*** Data for review

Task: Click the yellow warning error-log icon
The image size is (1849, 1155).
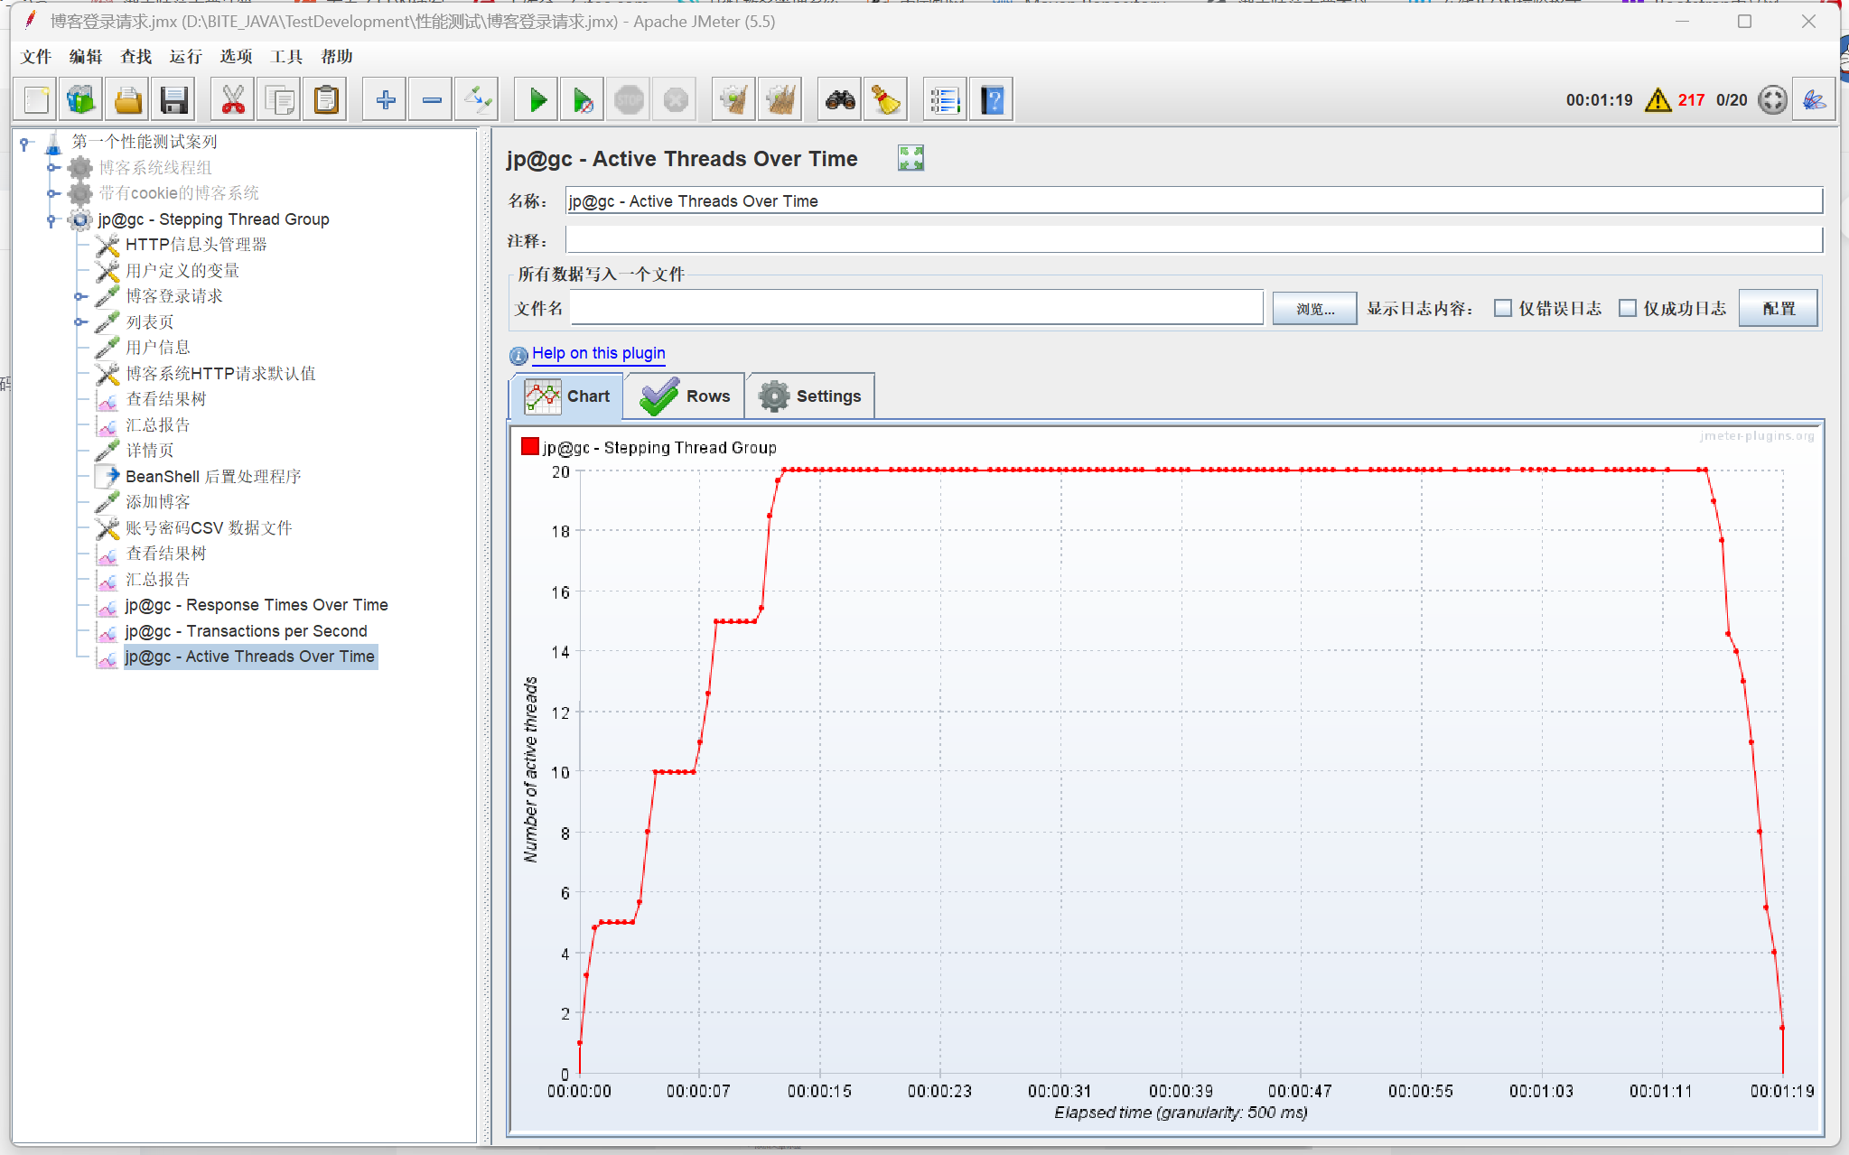Action: (x=1658, y=100)
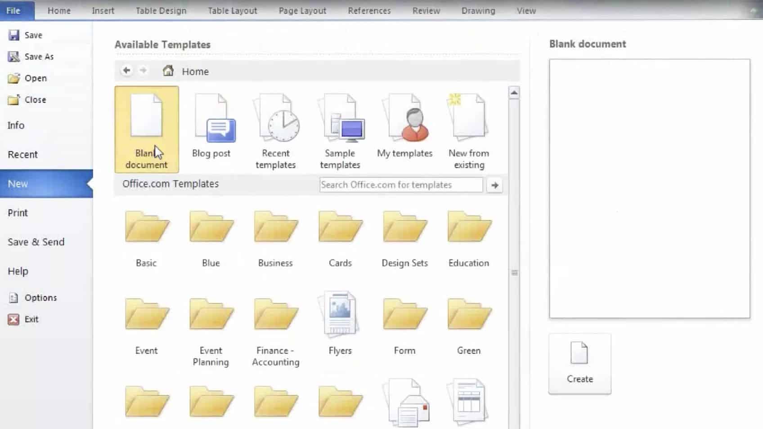Screen dimensions: 763x429
Task: Switch to the Table Design tab
Action: 161,10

******

Work order> Output nothing except an exact copy of the records above, with the images left out.

Solution>
Task: Click the yellow warning error-log icon
The image size is (1849, 1155).
Action: (x=1658, y=100)
Screen dimensions: 763x429
Task: Switch to the Table Design tab
Action: 161,10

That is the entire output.